Dak confirmed Machar had been successfully relocated to outside the country on Wednesday, exactly a year after he inked a peace deal with his rival Kiir. “This is after more than one month after President Kiir and his forces attempted to eliminate him, right from the Palace in Juba, in his residence at Jebel and in the bushes around Juba,” the spokesman said.

“His relocation also came exactly a year after he signed an agreement on the resolution of the conflict in South Sudan on August 17, 2015, in the Ethiopian capital, Addis Ababa,” he added.

The spokesman did not disclose the name of the neighboring country to which Machar had been shifted. He, however, said the rebel leader was now safe after a month of continued daily attacks and bombardments with helicopter gunships around Juba in Central Equatoria.

Meanwhile, Edmond Yakani, a civil society activist who heads the Community Empowerment for Progress Organization, told Anadolu Agency Machar's relocation should not be used as an opportunity to return to civil war

"Wherever he [Machar] is, he should refrain from violence and negotiate his way back to his old post as South Sudan first vice president," Yakani said, adding: "The host country should play a neutral role by not giving Machar military support to wage another war."

A peace deal was reached last August and a transitional government of national unity was formed in April by Kiir and Machar after tens of thousands of people were killed in fighting, and over 2 million people were rooted from their homes since December 2013.

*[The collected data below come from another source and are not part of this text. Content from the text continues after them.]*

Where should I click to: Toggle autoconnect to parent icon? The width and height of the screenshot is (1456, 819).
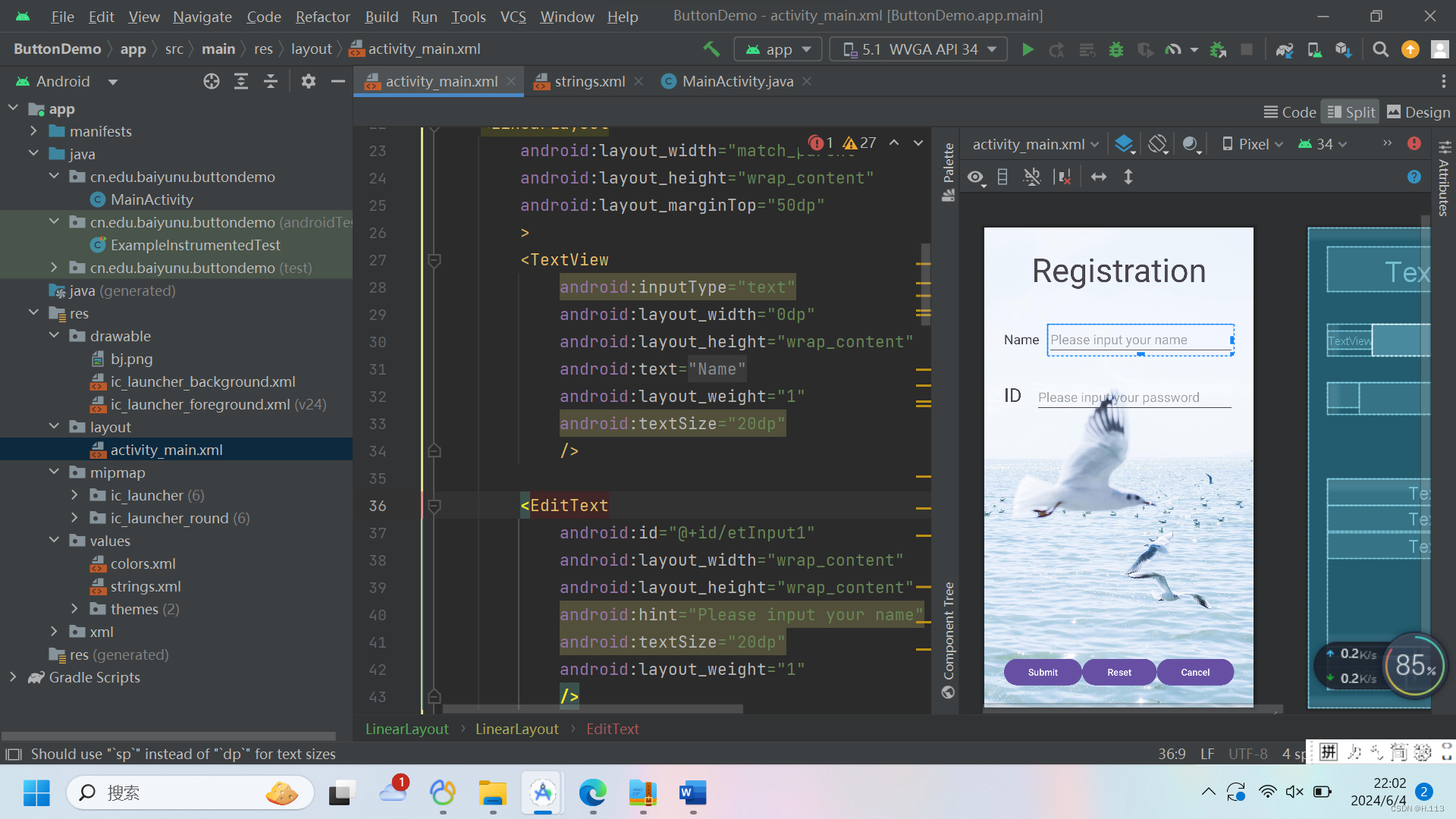point(1031,177)
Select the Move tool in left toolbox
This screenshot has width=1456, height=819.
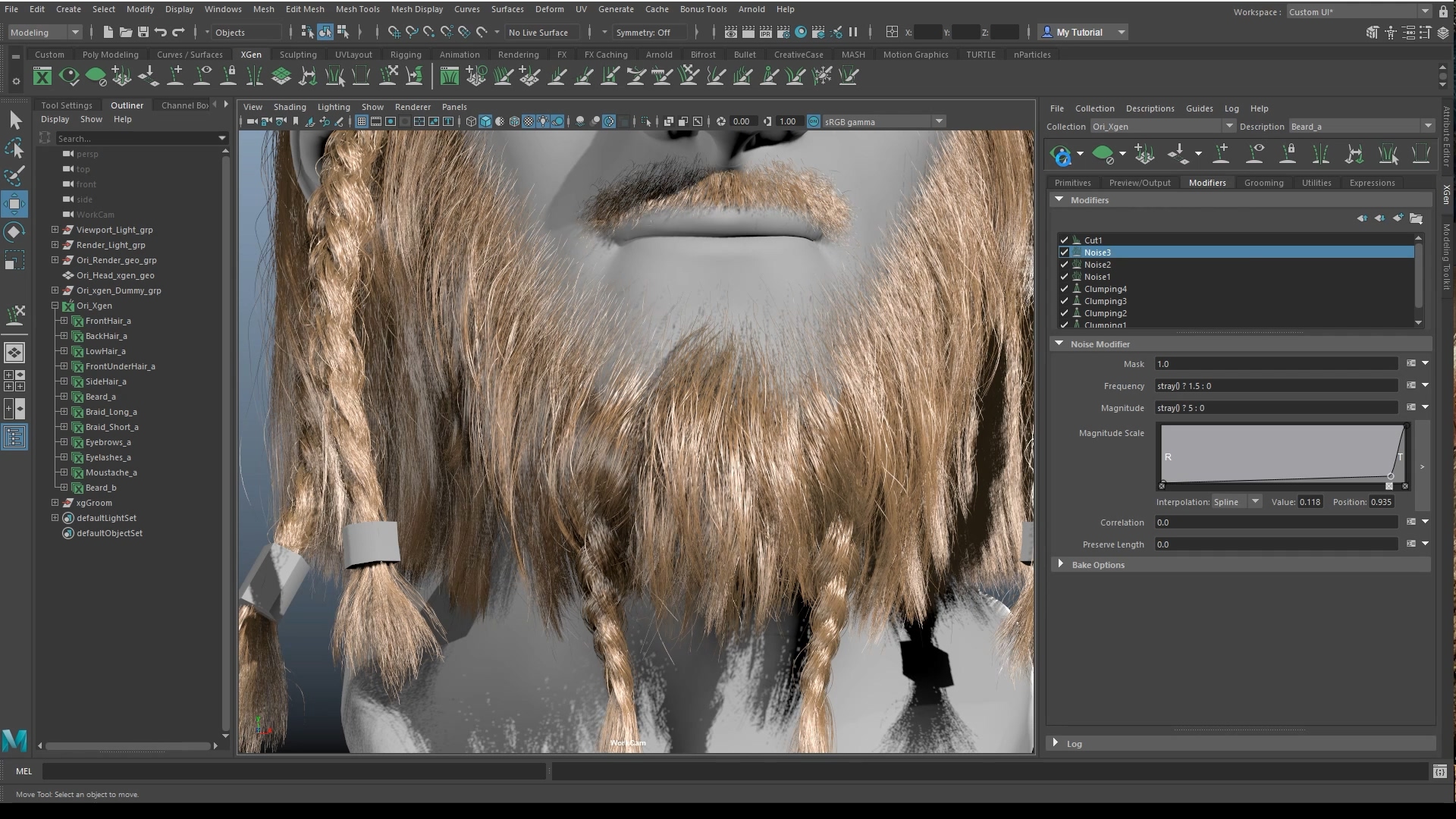14,203
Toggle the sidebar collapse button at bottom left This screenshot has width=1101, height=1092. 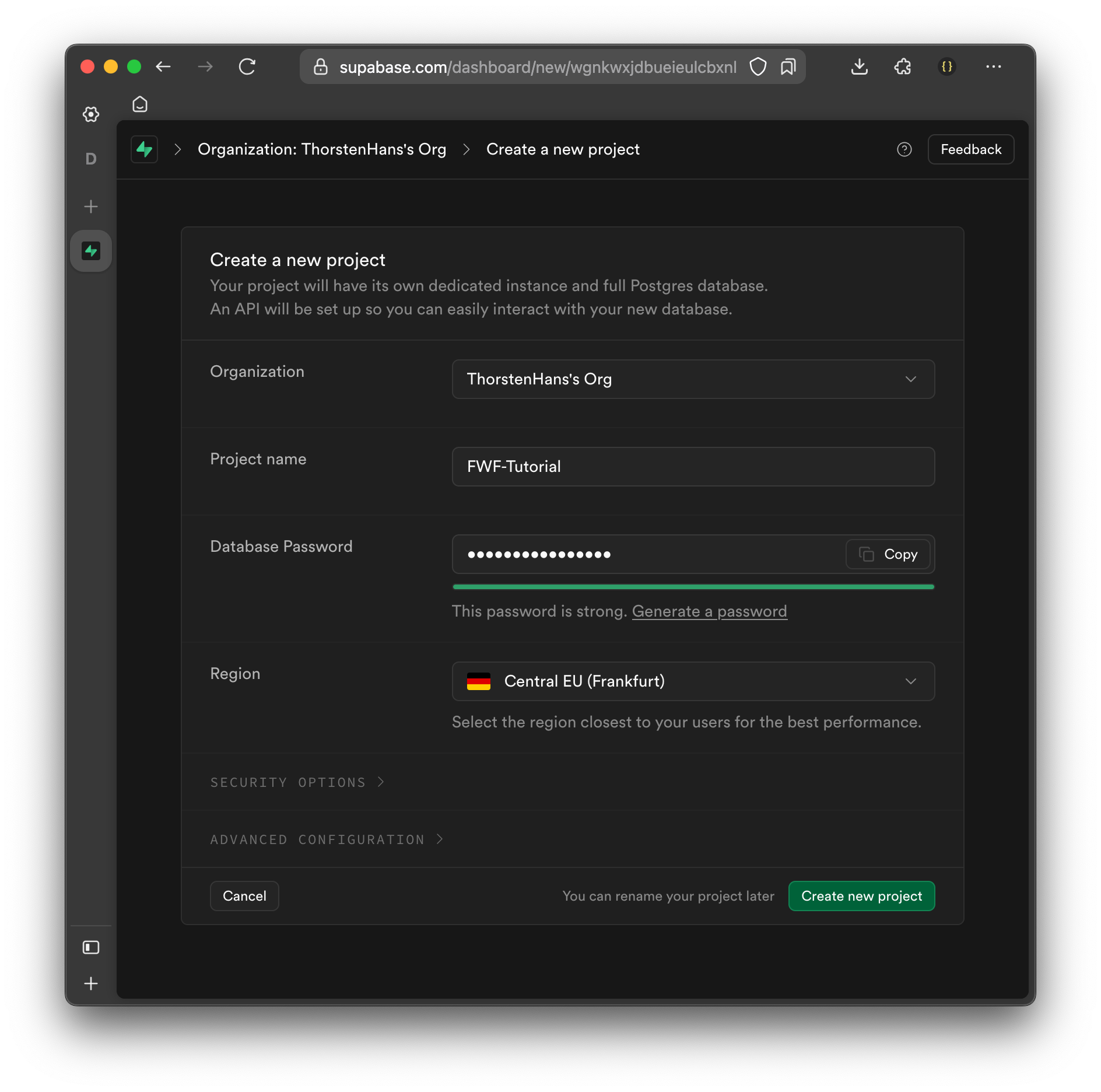(x=91, y=948)
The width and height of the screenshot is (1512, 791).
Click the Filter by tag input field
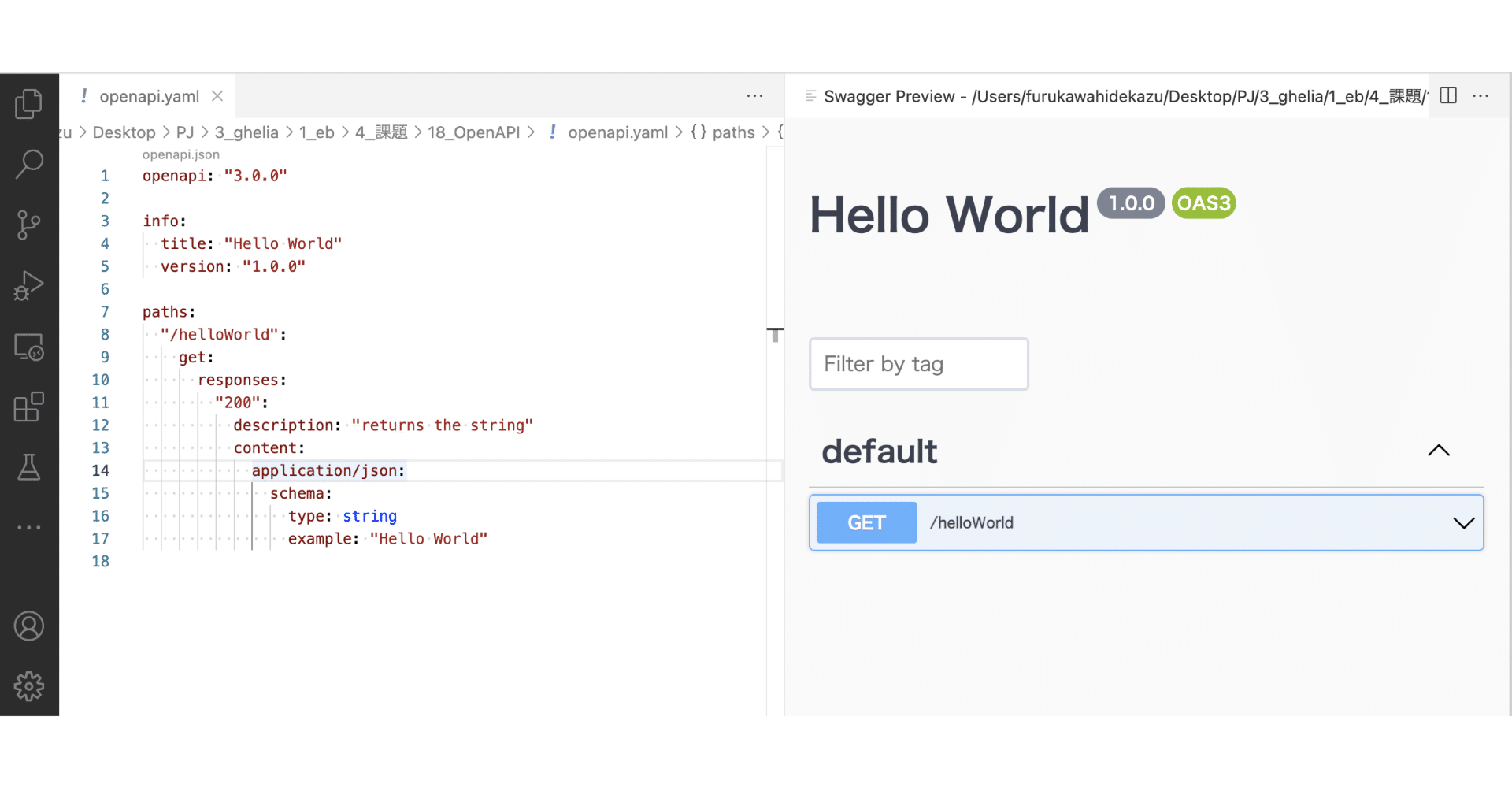(918, 363)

In early July, fighting broke out again between troops loyal to both men in Juba, in a move the international community says would return the young nation back to an all-out civil war; 300 died in the fighting, which the UN said involved targeted ethnic killings and rapes, mostly by soldiers loyal to Kiir.

The United Nations last week renewed the mandate of its peacekeepers and added additional 4,000 protection forces with tough mandate to protect civilians in South Sudan, which the government said would undermine the country’s sovereignty.